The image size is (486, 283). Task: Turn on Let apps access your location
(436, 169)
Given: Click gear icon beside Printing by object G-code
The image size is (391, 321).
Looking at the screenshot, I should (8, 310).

--

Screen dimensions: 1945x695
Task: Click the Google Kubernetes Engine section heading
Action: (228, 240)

...

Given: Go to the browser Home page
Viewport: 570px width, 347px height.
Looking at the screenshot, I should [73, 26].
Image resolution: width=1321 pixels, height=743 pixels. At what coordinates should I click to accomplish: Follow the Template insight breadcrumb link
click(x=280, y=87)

▸ **Task to carry out**:
Convert the records in the stretch from the line containing "Image resolution: width=1321" through the line containing "click(x=280, y=87)" into a two-column CSV with the header columns "instruction" and "response", one row per record. Put the record's text and its answer each in a single quoted field, replacing line breaks with spaces.

▸ **Result for this task**:
instruction,response
"Image resolution: width=1321 pixels, height=743 pixels. At what coordinates should I click to accomplish: Follow the Template insight breadcrumb link","click(x=280, y=87)"